The amateur radio ground station for this contact is in Vicenza, Veneto, Italy. Radio amateurs will use the call sign I3IRV to establish and maintain the ISS connection.

ARISS radio contact is scheduled for June 14, 2022 at 12:08:55pm CEST (Vicenza, ITA)(10:08:55 UTC, 6:08 am EDT, 5:08am CDT, 4:08am MDT, 3:08 amPDT).

The public is invited to follow the live broadcast on:

If time allows, students will ask these questions:
1. Guardandodaglioblo’ capita di vederesatellitiartificiali?
2. Guardandodall’alto la vastita’ e la bellezzadellospazio, ticommuovi da essereumano o tenuusiasmi da scienziato?
3. Il vostroaddestramento in astronauticavitornera’ useful per la vita quotidiana?
4. Sarestidispostaadarrivarefino a Marte?
5. Secondo te e grazie aituoistudi, sara’ maipossibileviveresu un altropianeta?
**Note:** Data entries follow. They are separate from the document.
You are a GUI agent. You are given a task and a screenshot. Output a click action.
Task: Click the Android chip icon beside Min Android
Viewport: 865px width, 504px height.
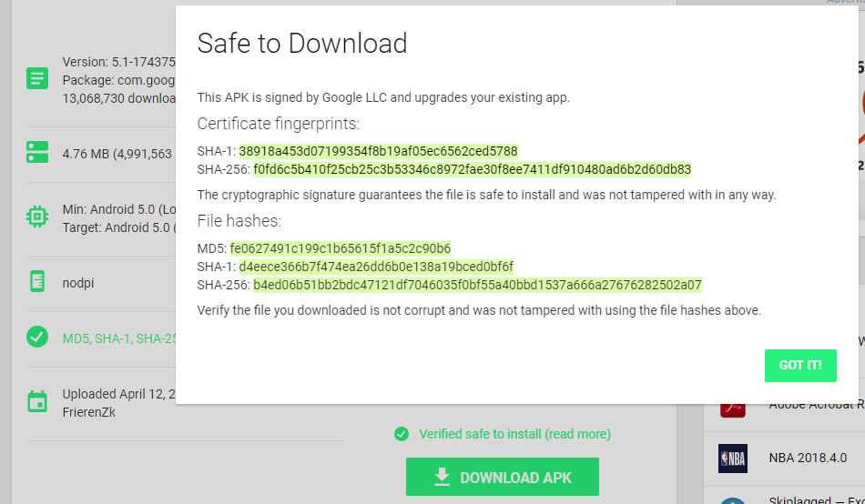click(x=37, y=217)
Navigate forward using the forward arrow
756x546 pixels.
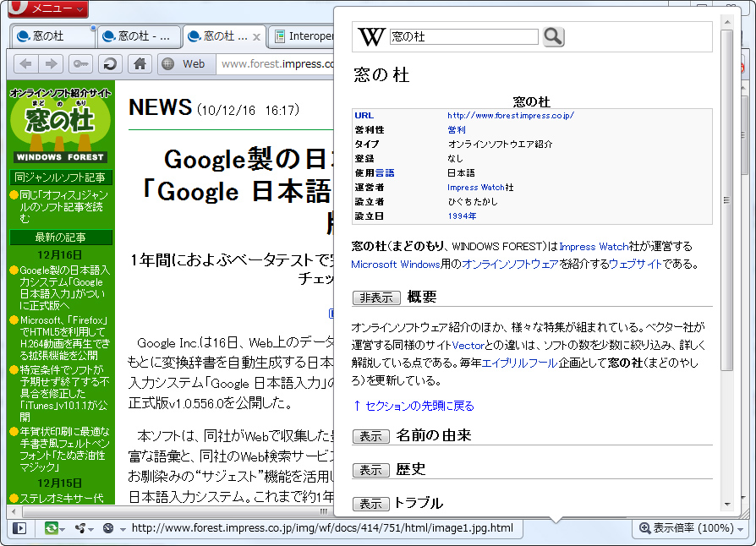coord(50,63)
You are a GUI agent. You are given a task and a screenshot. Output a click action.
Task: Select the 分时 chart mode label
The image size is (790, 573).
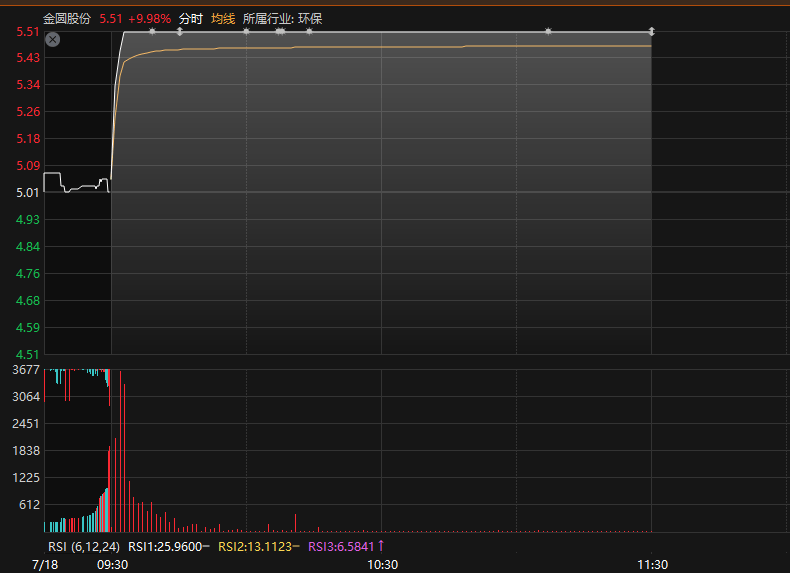191,19
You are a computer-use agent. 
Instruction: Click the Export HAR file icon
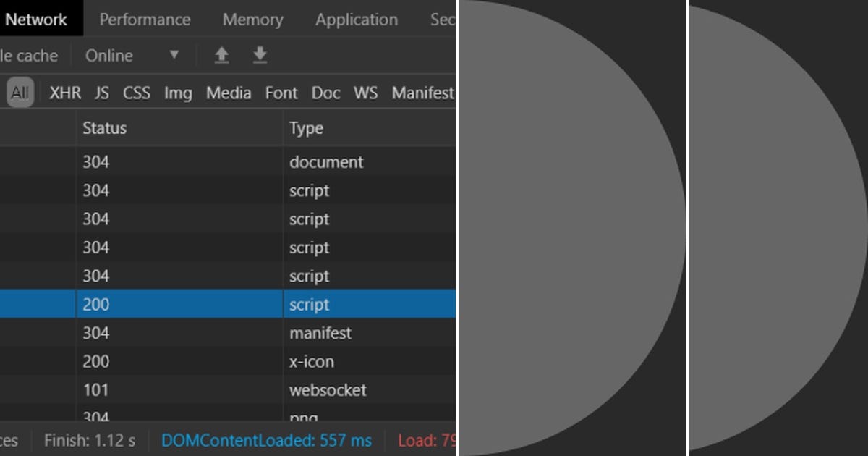click(260, 55)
6. Era iltuosogno fin da bambina diventareun’astronauta?
7. Sulla ISS Il giorno e la nottesialternano come sulla Terra?
8. Riesci laughed assumed in his speech the sensazionicheprovivedendo la Terra dallospazio?
9. Qualieffettifisici e mentalisiriscontranounavoltaritornatisulla Terra?
10. Checosapensideiviaggicommercialinellospazio?
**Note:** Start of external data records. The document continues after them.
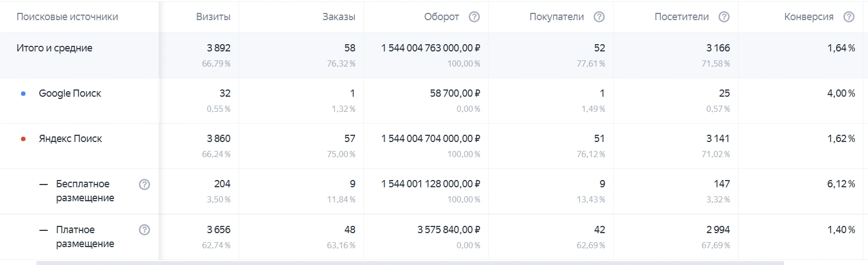Open the help icon beside Посетители
The height and width of the screenshot is (265, 868).
(x=724, y=17)
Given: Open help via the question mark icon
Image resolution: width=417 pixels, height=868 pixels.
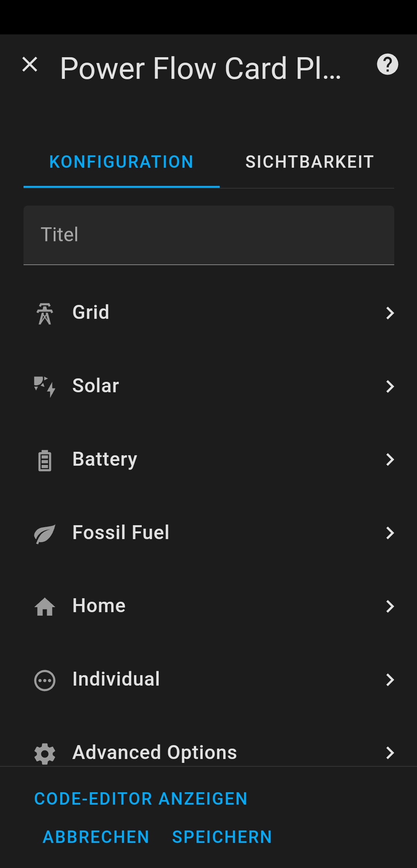Looking at the screenshot, I should [387, 64].
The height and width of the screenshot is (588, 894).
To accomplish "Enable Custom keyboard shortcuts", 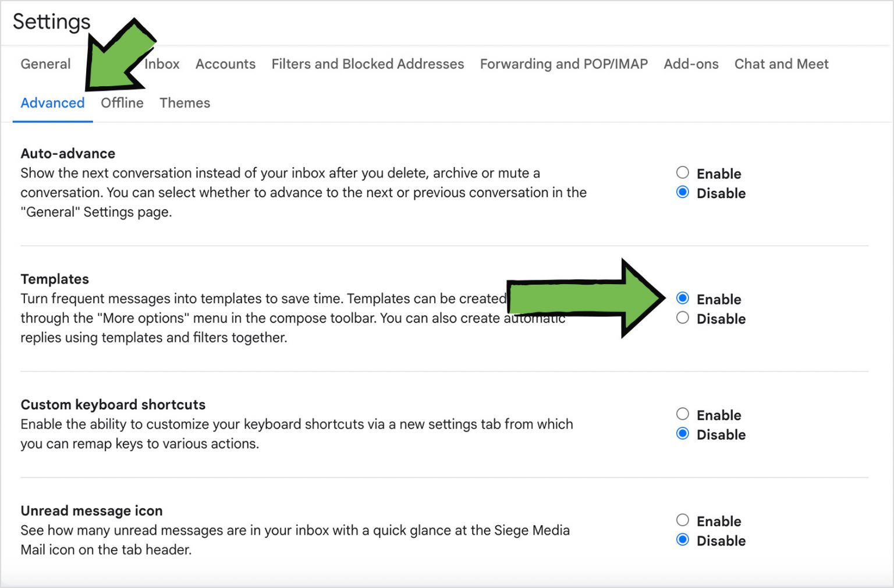I will 683,414.
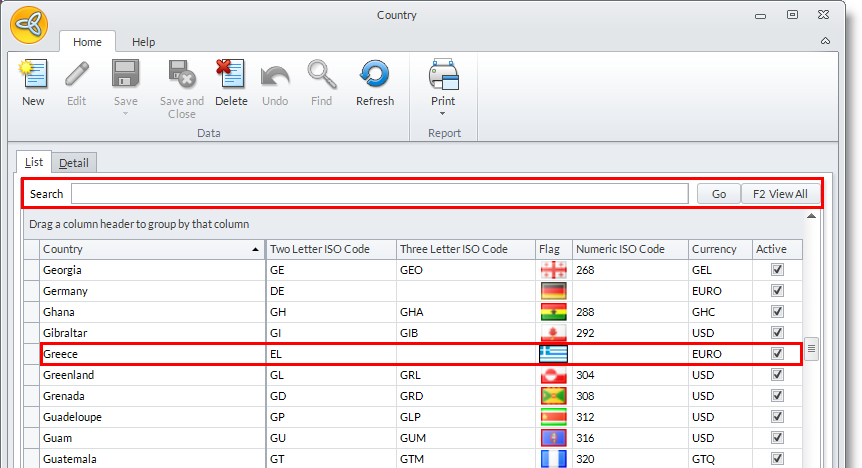Toggle Active checkbox for Guam row
The width and height of the screenshot is (862, 468).
pyautogui.click(x=777, y=438)
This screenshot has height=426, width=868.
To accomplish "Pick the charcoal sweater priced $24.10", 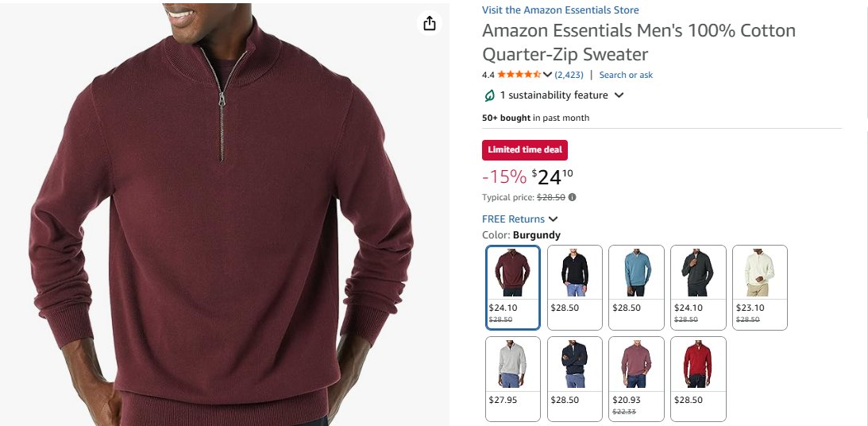I will 697,287.
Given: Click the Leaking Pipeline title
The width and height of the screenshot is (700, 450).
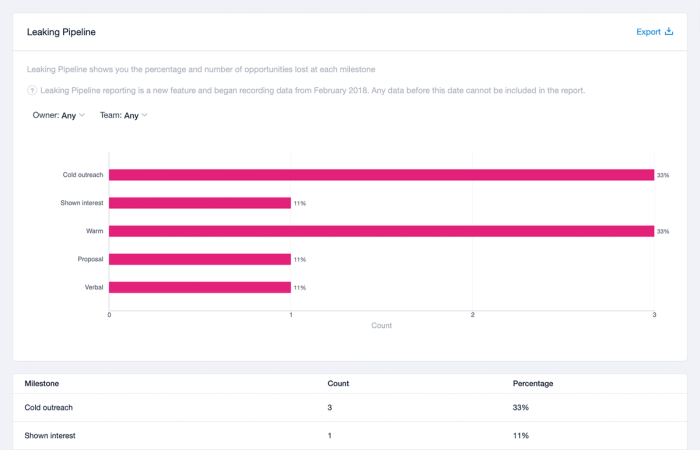Looking at the screenshot, I should click(61, 32).
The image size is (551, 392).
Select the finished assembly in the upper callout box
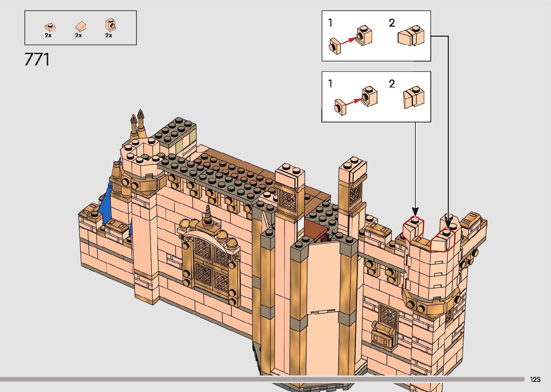(x=411, y=36)

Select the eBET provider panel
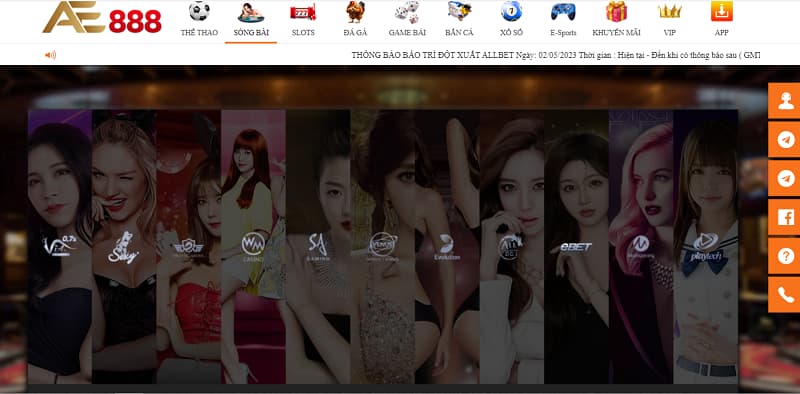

11. Hai maiavutodeimomenti in cui ha pensato di lasciarperdere la vita da astronauta? Se si, come haicambiato idea?
12. During the tuemissioni, qualisono state l’esperienzapiùemozionante e quelapiu’ deludentechehaivissuto?
13. Immaginocheilpercorso per arrival dove seisiastato molto lungo e ricco di ostacoli, come haitrovato la forza di superarli?
14. Chetipo di difficolta’ haidovutogestireduranteiltuopercorsoprofessionale?
15. Dalla ISS potetecomunicare con le vostrefamiglie?


1. Looking through the windows, do you see artificial satellites?
2. Looking at the vastness and beauty of space from above, are you moved as a human being or are you excited as a scientist?
3. Will your training in astronautics be useful to you on a daily basis?
4. Would you be willing to go to Mars?
5. According to you and thanks to your studies, will it be possible one day to live on another planet?

6. Was it your childhood dream to become an astronaut?
7. On the ISS, do day and night alternate like on Earth?
8. Can you sum up in three words the sensations you feel seeing the Earth from space?
9. What physical and mental effects are felt when returning to Earth?
10. What do you think of commercial space travel?

11. Have you ever had times when you thought about giving up your life as an astronaut? If so, how did you change your mind?
12. During your missions, what have been the most exciting and disappointing experiences you have had?
13. I imagine the road to get where you are was very long and full of obstacles, how did you find the strength to overcome them?
14. What kind of difficulties have you had to deal with during your professional career?
15. Can you communicate with your families from the ISS?

About ARISS:

Amateur radio on the International Space Station (ARISS) is a cooperative venture of international amateur radio societies and space agencies that support the International Space Station (ISS). In the United States, the sponsors are the Amateur Radio Satellite Corporation (AMSAT), the American Radio Relay League (ARRL), the ISS National Lab-Space Station Explorers, Amateur Radio Digital Communications (ARDC), and the Space communications and NASA navigation.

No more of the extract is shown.